* Information provided:
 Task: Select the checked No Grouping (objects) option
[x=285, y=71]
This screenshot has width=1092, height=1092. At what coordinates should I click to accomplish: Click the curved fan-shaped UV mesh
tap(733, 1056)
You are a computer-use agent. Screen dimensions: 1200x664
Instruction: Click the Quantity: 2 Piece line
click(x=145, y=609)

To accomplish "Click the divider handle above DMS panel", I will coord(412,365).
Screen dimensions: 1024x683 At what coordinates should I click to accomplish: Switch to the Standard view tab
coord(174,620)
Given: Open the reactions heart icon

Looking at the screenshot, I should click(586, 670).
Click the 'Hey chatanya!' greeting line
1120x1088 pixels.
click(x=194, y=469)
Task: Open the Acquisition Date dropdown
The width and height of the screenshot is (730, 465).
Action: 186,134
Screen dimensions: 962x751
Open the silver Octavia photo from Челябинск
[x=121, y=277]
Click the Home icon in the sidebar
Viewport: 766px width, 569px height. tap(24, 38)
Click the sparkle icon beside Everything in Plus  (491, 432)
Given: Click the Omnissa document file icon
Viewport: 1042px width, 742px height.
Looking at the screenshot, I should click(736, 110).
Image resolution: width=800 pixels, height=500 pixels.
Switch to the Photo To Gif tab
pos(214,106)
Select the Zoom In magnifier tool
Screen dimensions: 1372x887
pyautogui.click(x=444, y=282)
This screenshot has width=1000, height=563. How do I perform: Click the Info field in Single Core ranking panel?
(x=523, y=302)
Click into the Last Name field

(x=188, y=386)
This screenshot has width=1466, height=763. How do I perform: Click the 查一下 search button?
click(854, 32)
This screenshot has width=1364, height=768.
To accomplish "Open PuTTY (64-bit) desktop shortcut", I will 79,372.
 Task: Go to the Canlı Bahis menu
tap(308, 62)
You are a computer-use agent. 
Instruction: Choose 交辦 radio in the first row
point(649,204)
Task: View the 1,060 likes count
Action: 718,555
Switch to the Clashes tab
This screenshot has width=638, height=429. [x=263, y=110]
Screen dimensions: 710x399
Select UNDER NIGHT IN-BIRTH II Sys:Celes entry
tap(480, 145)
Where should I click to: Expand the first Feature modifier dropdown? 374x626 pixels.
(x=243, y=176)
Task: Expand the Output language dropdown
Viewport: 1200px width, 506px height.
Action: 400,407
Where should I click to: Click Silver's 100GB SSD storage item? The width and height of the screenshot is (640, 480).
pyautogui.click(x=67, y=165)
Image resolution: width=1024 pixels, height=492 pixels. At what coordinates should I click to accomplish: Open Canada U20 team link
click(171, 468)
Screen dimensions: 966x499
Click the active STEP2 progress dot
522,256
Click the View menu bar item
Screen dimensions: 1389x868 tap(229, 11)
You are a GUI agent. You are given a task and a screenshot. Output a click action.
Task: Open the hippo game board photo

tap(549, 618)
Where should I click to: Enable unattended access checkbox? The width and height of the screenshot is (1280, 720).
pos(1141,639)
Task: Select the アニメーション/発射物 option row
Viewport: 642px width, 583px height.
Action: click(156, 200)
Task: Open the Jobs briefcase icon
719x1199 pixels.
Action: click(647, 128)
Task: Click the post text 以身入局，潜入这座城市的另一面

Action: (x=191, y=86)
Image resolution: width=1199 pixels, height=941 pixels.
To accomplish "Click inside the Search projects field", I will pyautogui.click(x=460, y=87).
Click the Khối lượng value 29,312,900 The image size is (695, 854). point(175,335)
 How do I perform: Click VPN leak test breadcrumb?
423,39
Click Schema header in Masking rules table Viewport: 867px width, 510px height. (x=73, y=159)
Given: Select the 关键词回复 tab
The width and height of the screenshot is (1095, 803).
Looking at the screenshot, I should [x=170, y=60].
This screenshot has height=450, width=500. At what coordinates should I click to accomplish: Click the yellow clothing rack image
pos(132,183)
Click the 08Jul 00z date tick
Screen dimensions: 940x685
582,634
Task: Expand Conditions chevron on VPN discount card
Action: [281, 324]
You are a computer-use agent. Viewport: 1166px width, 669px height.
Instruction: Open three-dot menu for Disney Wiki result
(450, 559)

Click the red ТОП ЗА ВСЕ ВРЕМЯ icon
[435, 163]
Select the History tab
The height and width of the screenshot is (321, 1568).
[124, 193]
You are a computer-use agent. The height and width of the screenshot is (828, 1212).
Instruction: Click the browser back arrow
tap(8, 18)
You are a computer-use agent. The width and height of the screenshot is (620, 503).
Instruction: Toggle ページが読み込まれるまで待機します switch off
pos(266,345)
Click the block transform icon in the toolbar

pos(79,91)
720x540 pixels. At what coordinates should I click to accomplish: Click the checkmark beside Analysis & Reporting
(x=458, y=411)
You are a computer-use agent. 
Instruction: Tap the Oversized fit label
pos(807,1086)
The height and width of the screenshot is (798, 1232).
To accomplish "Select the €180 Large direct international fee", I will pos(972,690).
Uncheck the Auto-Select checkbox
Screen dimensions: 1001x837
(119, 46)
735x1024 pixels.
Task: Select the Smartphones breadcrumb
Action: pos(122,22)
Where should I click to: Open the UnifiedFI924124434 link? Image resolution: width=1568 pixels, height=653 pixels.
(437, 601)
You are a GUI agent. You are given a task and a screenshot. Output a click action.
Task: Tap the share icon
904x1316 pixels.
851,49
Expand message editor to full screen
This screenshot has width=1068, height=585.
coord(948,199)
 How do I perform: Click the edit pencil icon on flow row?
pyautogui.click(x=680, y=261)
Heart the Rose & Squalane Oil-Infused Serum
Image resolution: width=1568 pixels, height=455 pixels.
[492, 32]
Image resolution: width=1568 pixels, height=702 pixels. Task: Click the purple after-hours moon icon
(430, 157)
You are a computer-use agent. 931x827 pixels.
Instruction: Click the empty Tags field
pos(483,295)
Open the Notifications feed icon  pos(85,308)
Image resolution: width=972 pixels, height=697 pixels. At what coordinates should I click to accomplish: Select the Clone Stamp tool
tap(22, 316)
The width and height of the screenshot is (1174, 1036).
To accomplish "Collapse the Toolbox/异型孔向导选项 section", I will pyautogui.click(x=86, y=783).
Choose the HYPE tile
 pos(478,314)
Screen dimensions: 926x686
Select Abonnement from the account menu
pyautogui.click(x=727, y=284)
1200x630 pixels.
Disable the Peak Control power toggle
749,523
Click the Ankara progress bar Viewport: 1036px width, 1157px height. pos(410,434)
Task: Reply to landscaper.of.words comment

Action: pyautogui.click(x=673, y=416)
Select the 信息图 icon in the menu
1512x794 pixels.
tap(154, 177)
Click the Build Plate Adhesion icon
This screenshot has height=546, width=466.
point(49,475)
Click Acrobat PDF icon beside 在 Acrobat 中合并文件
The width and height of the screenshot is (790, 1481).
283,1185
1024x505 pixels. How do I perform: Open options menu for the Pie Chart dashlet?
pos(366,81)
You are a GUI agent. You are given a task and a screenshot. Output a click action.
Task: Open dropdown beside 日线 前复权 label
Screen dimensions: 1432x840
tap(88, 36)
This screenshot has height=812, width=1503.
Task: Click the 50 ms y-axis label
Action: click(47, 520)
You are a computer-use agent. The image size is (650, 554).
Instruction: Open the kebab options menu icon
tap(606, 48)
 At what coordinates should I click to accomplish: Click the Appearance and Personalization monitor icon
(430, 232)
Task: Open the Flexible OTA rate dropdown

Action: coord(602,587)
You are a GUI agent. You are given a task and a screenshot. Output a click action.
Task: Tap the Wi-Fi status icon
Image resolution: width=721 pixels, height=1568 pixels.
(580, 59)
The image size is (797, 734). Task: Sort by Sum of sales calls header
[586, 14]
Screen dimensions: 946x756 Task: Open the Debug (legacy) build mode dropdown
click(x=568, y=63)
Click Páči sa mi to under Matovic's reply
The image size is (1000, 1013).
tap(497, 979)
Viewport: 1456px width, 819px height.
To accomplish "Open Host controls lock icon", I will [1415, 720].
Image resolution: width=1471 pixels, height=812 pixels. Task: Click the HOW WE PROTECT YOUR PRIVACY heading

* What the task asks: Only lines containing the string "computer" belong in the answer; find them in the data above and copy them.

* Exercise result:
You are a computer-use agent. Screen dimensions: 1200x664
You are a computer-use agent. 
You are a computer-use agent. Viewport: 1166px width, 669px height.
You are a computer-use agent. The height and width of the screenshot is (828, 1212).
You are a computer-use agent. The width and height of the screenshot is (620, 503).
You are a computer-use agent. 
You are a computer-use agent. 931x827 pixels.
You are a computer-use agent. The image size is (650, 554).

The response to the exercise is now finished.